WHAT IS REQUIRED
All of the data that follows is to be printed exactly, without pictures.

Stored data entries:
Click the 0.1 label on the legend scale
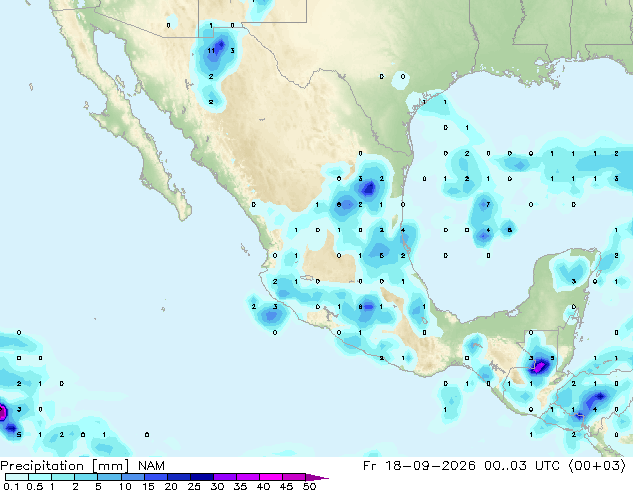Image resolution: width=634 pixels, height=490 pixels. (11, 486)
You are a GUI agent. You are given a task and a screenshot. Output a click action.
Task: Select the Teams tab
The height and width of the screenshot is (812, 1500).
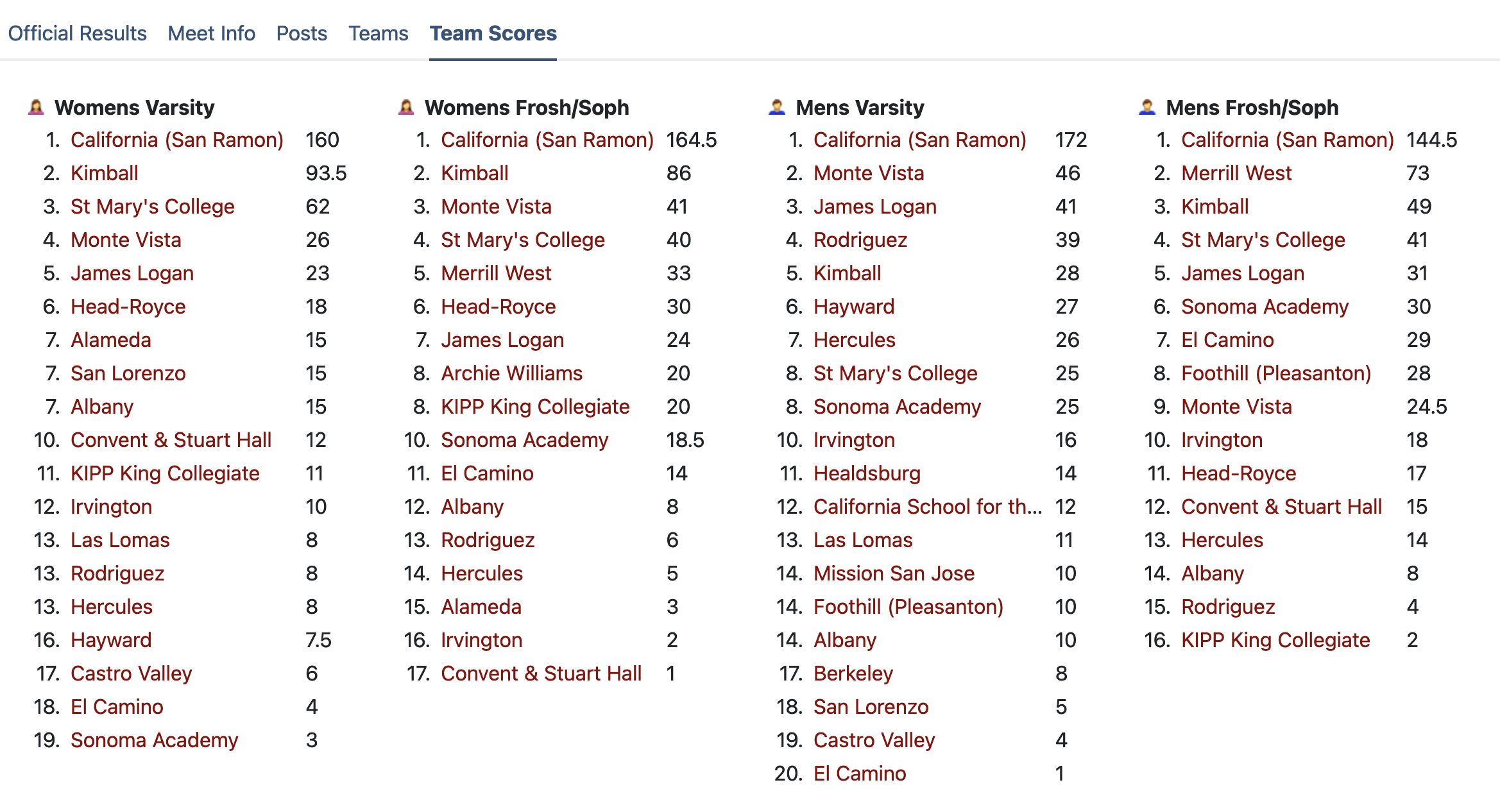coord(378,33)
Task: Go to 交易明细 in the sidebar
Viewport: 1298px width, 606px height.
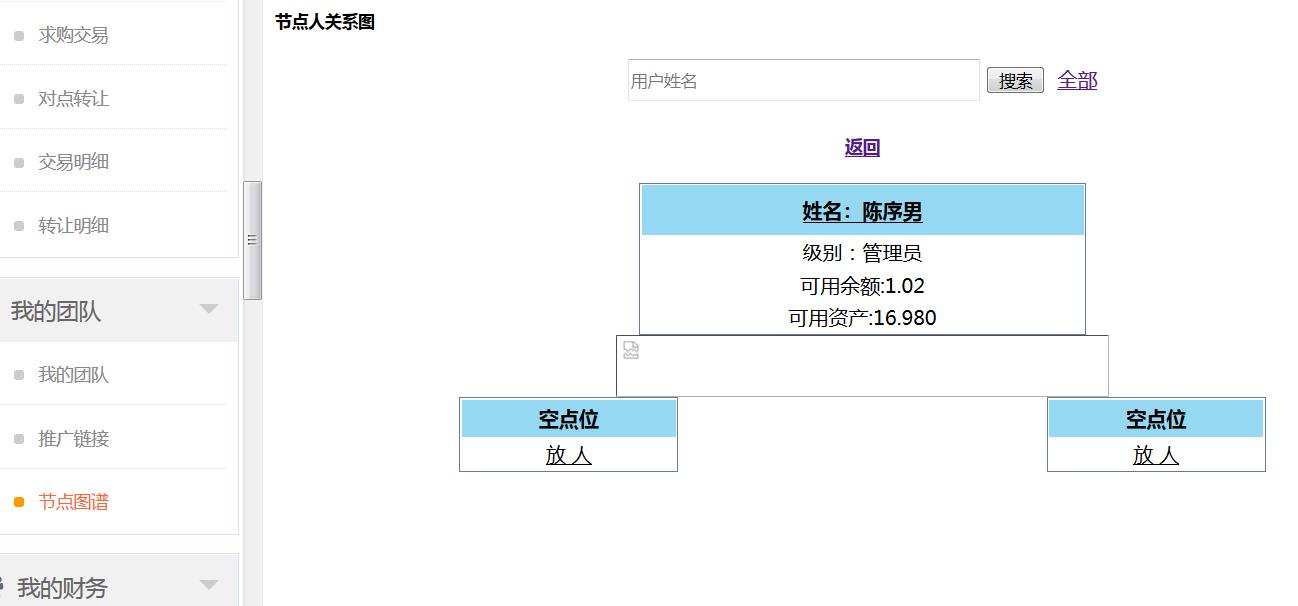Action: (73, 162)
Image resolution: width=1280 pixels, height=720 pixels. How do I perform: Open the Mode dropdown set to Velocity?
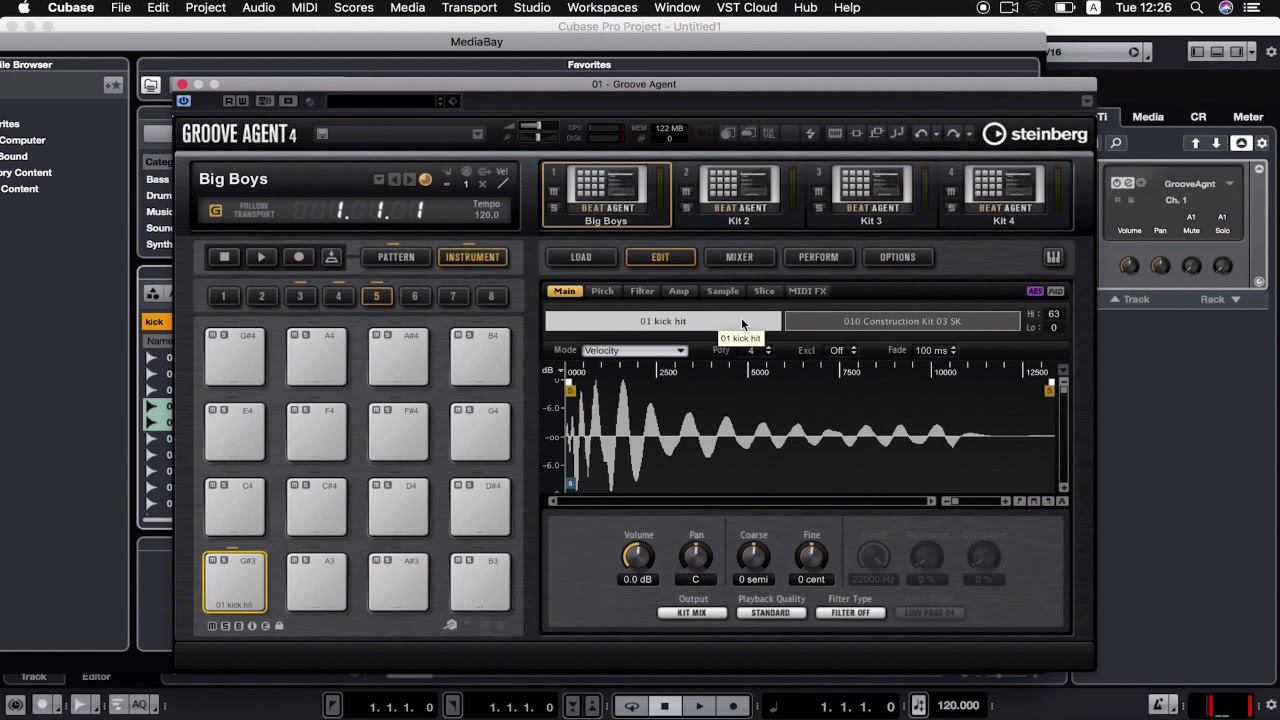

EXERCISE RESULT
Click the 0.1 label on the legend scale
Image resolution: width=634 pixels, height=490 pixels. (11, 486)
You are a GUI agent. You are given a task and a screenshot. Output a click action.
Task: Select the Teams tab
The height and width of the screenshot is (812, 1500).
coord(378,33)
Task: Go to 交易明细 in the sidebar
Viewport: 1298px width, 606px height.
Action: (73, 162)
Image resolution: width=1280 pixels, height=720 pixels. How do I perform: Open the Mode dropdown set to Velocity?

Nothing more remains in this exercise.